======== Material to process

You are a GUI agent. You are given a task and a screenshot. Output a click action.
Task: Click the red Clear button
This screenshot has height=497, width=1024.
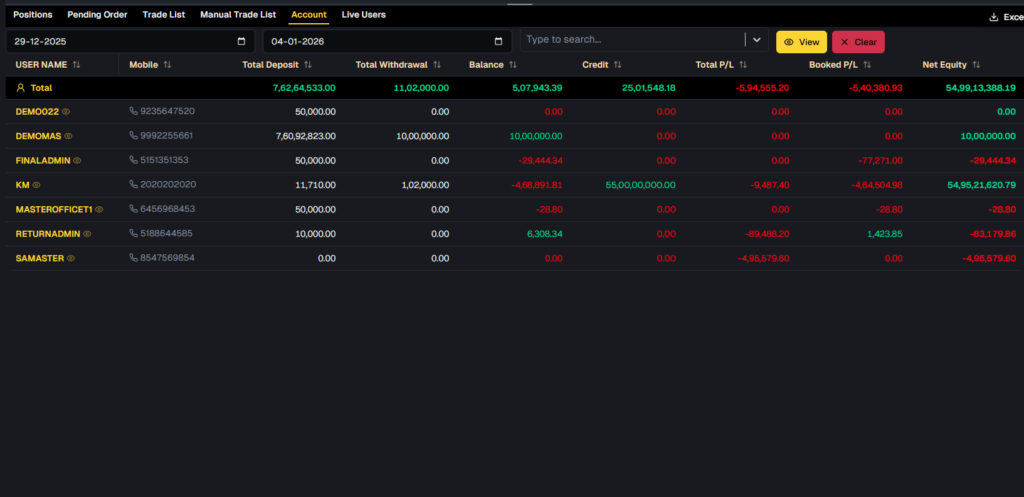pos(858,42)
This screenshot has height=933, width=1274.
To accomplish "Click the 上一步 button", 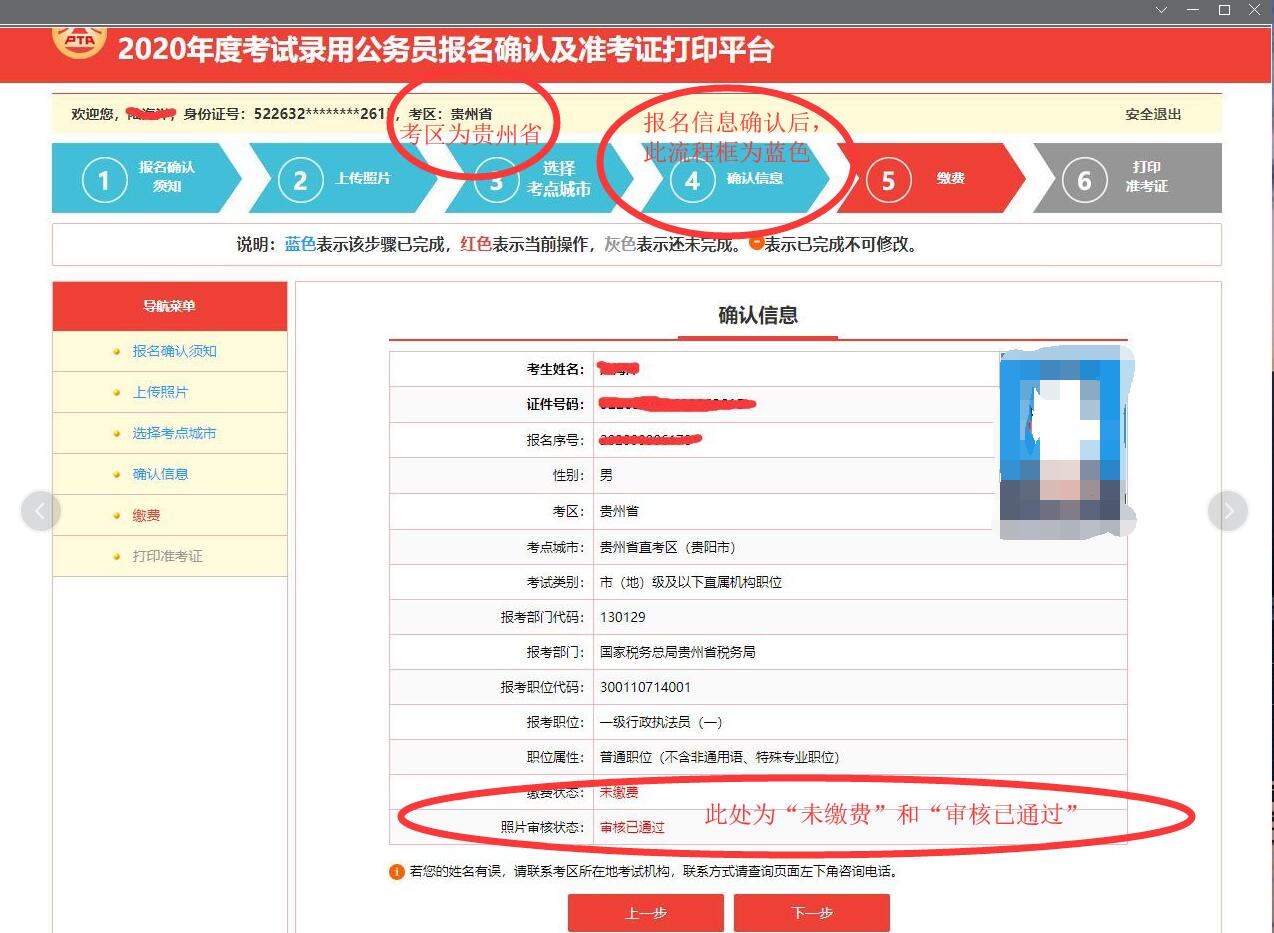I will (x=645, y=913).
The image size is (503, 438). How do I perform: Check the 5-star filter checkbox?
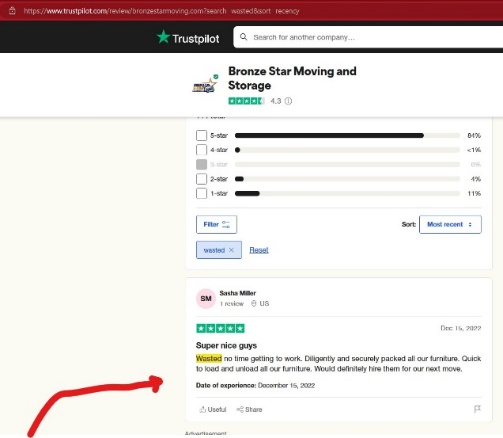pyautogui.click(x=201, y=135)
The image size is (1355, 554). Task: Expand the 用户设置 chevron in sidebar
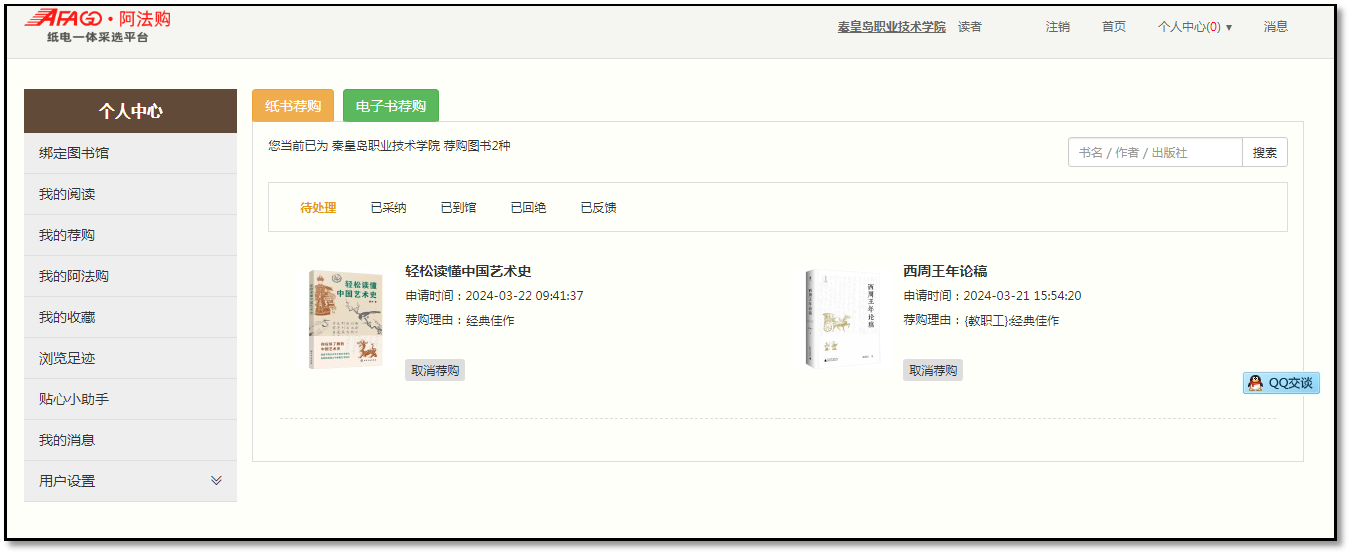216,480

================

Aim of the task:
The required output is every line from the one containing "The image size is (1355, 554)." through the last line of the data above, restated exactly and without pictures.

Reply:
The image size is (1355, 554). Task: Expand the 用户设置 chevron in sidebar
216,480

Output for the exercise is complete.